Work instructions » Write out the rows below again with every "input field" changed to "text box" and nothing else altered. Leave the pictures out of your version.

Stored dataset items »
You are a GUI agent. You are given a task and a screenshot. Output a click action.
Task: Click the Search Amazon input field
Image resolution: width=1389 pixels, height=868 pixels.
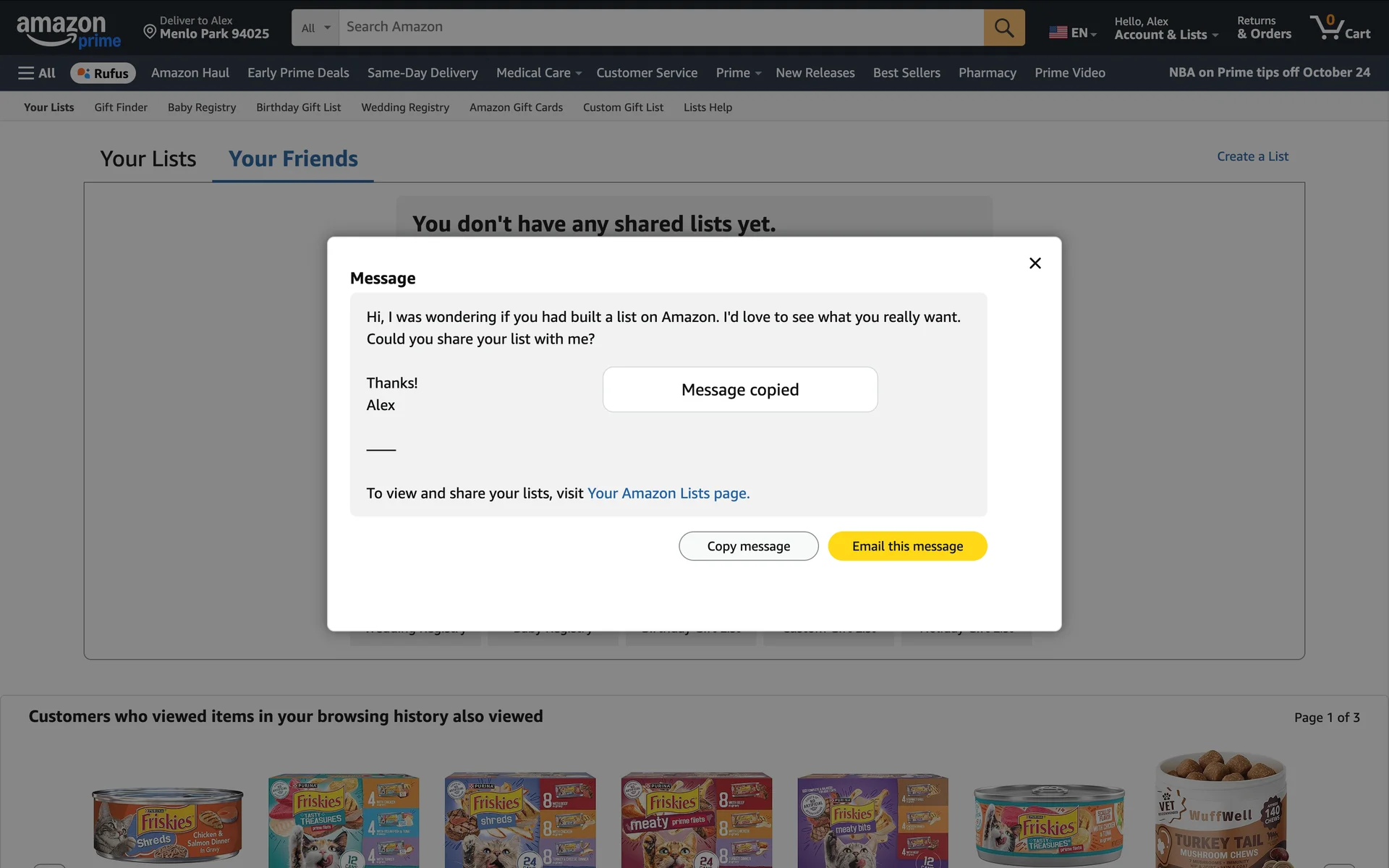point(660,27)
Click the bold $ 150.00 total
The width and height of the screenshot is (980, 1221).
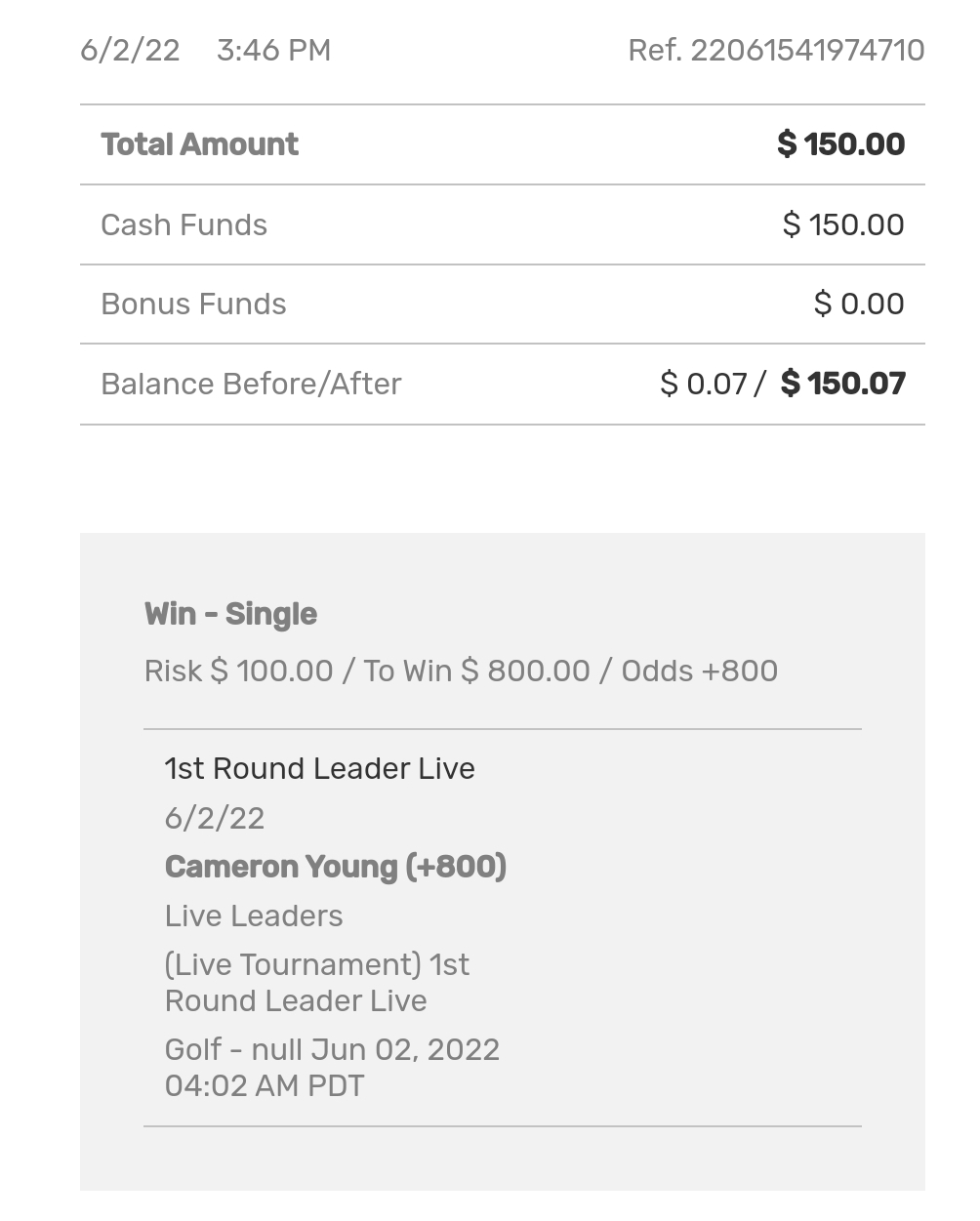(840, 144)
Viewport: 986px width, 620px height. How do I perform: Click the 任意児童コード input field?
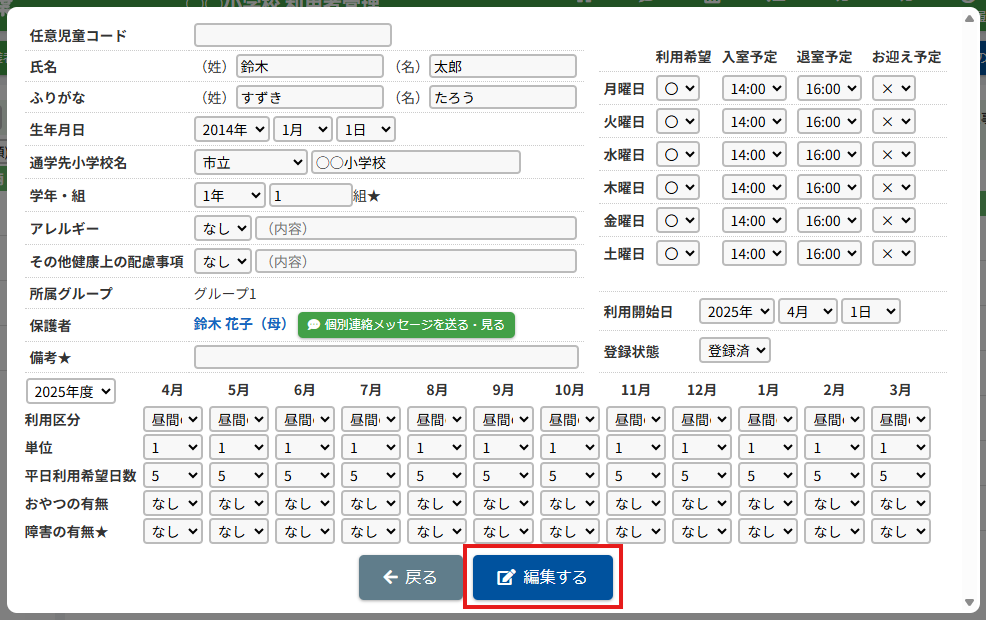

Answer in full »
You are a GUI agent. You are given a task and a screenshot. Output a click action.
Task: Click the Search Amazon text box
Image resolution: width=1389 pixels, height=868 pixels.
point(660,27)
Click the bold $ 150.00 total
The width and height of the screenshot is (980, 1221).
(840, 144)
Viewport: 986px width, 620px height. How do I perform: Click the 任意児童コード text box?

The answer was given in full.